- **Exercise details**
Within the records, tally the lines that contain "computer" and reply with that number only.

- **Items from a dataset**
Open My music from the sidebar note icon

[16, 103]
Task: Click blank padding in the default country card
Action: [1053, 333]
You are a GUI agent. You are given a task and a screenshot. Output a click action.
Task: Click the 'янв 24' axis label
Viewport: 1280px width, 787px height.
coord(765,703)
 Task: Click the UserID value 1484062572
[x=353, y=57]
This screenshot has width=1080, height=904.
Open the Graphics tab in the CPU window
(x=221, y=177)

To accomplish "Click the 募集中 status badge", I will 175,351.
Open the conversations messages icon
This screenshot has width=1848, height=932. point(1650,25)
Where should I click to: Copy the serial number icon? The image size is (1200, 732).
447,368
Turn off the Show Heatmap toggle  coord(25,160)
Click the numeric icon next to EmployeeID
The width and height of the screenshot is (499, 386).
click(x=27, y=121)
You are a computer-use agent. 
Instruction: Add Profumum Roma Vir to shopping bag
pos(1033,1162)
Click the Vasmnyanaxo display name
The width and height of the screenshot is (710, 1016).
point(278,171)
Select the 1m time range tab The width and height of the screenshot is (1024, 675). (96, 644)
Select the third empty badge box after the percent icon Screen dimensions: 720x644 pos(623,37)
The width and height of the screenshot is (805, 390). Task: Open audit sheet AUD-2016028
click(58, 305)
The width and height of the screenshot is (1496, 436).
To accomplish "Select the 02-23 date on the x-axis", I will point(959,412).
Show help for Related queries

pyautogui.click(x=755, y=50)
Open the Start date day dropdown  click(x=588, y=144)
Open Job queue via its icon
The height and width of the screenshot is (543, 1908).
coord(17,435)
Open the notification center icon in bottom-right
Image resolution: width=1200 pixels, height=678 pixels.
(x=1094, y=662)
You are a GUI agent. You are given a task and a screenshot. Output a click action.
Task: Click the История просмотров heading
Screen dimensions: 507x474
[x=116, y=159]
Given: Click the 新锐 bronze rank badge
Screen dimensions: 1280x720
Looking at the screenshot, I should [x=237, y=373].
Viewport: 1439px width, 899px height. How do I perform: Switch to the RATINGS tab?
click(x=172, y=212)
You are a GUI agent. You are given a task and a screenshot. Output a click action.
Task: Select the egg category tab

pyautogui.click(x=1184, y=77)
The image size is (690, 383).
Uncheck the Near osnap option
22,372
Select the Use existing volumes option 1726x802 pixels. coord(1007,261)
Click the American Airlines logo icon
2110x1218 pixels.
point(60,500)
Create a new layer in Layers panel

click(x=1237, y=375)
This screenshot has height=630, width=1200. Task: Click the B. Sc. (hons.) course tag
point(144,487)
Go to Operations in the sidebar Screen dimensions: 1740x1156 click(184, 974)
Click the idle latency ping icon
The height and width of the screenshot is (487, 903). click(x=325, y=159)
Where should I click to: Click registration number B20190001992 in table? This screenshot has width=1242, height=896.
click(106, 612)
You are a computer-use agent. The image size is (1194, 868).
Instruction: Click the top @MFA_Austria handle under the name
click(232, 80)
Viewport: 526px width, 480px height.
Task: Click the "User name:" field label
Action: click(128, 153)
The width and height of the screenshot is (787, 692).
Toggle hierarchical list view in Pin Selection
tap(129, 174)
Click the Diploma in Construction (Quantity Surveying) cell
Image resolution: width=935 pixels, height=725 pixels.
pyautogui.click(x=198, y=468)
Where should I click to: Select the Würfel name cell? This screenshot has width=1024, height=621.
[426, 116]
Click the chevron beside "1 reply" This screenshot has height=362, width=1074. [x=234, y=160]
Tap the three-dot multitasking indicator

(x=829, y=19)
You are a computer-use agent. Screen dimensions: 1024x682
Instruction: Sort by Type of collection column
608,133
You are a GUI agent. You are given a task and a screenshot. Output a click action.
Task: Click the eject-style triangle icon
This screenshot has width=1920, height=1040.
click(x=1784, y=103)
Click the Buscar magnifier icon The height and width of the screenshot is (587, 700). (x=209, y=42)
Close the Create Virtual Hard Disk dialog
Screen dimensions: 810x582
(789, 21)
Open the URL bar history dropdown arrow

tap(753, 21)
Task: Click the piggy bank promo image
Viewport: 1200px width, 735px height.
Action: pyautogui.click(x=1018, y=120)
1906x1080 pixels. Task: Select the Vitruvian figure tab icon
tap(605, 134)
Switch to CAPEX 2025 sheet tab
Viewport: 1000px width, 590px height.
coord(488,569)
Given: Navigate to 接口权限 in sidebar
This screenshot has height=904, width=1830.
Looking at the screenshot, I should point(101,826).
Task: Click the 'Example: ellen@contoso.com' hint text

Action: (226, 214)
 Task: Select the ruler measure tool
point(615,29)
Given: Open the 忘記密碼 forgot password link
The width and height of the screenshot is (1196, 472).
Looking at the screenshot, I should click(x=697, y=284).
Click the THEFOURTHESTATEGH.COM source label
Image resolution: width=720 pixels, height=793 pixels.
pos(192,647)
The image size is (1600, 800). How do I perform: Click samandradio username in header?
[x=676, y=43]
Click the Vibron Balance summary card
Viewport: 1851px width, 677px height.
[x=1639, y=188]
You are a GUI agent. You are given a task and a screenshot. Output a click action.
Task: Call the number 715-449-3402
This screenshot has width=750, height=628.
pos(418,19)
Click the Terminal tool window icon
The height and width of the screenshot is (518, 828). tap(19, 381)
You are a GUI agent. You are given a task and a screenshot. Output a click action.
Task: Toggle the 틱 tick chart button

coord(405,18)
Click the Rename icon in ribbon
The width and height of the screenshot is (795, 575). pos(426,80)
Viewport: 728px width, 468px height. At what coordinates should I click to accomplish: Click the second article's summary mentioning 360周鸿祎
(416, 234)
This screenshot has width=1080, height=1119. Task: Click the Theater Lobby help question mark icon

- **Answer to this problem**
3